Texte de la page:
La Nef - Robert Browning

 La Nef - Robert Browning
01 janvier 2010

Robert Browning

La littérature est aujourd'hui encore un domaine où la grâce est visible et palpable, débouchant parfois sur cette Joie dont parlais C.S. Lewis et qu'il définissait comme une sensation de désir insatisfait, mais dont l'insatisfaction même est plus désirable que tout sentiment de contentement. Ne le cachons pas, au risque de paraître un rien enflammé : j'ai éprouvé de cette joie en apprenant la parution, chez un éditeur alors inconnu, de la monographie de Chesterton sur Robert Browning. Un véritable rendez-vous de la littérature !

Liste des tâches:
1) Extrayez de l'article sur Robert Browning le passage qui s'ouvre sur les mots contenant « La littérature est » et se clôt sur « de la littérature ! ».
2) Traduisez en anglais cette phrase de l'article sur Robert Browning : « Ne le cachons pas, au risque de paraître un rien enflammé : j'ai éprouvé de cette joie en apprenant la parution, chez un éditeur alors inconnu, de la monographie de Chesterton sur Robert Browning. »
3) Poursuivez l'article sur Robert Browning après sa dernière phrase.

Données:
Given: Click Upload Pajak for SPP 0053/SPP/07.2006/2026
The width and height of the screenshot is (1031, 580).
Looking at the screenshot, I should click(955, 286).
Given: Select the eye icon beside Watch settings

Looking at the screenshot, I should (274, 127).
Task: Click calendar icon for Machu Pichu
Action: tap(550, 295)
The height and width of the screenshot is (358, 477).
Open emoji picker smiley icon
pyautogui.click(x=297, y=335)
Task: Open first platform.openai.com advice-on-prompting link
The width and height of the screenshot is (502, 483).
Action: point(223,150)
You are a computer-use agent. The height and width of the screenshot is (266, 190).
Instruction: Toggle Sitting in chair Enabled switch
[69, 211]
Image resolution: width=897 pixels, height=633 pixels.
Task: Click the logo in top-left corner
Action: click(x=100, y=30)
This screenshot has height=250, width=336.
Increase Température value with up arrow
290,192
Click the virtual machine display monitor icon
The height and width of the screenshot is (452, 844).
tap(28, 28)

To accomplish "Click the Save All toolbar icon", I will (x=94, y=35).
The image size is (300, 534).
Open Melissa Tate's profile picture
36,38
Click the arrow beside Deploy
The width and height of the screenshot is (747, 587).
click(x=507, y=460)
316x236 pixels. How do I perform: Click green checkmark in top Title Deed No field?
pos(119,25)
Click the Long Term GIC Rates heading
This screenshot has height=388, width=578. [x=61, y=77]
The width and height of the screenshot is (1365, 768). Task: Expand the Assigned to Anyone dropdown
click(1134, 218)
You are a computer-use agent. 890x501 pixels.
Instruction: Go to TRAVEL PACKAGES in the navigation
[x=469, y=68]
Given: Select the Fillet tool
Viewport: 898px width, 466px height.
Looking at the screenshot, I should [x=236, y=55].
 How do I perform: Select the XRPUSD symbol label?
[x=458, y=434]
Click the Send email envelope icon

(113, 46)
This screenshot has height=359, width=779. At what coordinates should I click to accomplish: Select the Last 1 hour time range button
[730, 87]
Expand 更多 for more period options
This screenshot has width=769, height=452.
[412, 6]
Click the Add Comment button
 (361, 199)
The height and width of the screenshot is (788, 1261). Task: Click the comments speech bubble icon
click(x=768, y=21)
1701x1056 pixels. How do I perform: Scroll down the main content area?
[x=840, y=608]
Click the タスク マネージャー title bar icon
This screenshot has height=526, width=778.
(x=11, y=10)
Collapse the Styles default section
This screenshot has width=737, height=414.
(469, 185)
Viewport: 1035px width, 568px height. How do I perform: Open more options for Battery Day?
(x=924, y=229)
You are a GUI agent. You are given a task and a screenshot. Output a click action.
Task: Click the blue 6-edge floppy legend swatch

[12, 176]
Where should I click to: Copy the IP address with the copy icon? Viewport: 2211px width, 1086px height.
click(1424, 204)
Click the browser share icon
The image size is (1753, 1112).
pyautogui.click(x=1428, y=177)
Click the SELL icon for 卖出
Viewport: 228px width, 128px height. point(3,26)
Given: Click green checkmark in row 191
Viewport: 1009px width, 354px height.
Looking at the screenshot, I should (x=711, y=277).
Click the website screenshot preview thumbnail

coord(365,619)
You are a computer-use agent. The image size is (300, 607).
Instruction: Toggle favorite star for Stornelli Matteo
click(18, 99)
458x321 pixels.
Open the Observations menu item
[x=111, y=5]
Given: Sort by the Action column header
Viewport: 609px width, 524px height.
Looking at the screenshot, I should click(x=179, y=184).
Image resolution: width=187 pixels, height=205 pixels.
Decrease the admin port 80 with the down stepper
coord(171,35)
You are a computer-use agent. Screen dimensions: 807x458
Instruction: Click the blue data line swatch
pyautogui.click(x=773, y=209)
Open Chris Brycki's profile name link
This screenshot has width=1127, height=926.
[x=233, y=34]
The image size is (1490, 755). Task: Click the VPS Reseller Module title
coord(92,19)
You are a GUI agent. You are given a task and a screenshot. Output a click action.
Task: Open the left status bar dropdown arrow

Réponses fournies:
1)
La littérature est aujourd'hui encore un domaine où la grâce est visible et palpable, débouchant parfois sur cette Joie dont parlais C.S. Lewis et qu'il définissait comme une sensation de désir insatisfait, mais dont l'insatisfaction même est plus désirable que tout sentiment de contentement. Ne le cachons pas, au risque de paraître un rien enflammé : j'ai éprouvé de cette joie en apprenant la parution, chez un éditeur alors inconnu, de la monographie de Chesterton sur Robert Browning. Un véritable rendez-vous de la littérature !

2) Let us not hide it, at the risk of seeming a little carried away: I felt some of this joy on learning of the publication, by a then-unknown publisher, of Chesterton's monograph on Robert Browning.

3)
Robert Browning est certainement bien oublié aujourd'hui en France, et peut-être l'est-il en Angleterre même. Dans son Cours de littérature anglaise(Seuil), Jorge Luis Borges écrit de ce grand poète anglais du XIXe siècle qui'il a « vraiment dominé le vers anglais ». Quand Chesterton s'attaque à ce monument de la littérature victorienne, c'est encore un jeune homme de 29 ans, qui a déjà derrière lui, cependant, quelques poèmes et des recueils d'articles littéraires. Mais d'emblée, il se hausse à la hauteur de son sujet, bouscule sans crainte les respectables approches des « spécialistes » du poète et volatilise d'un coup toute tentative de statufier Browning.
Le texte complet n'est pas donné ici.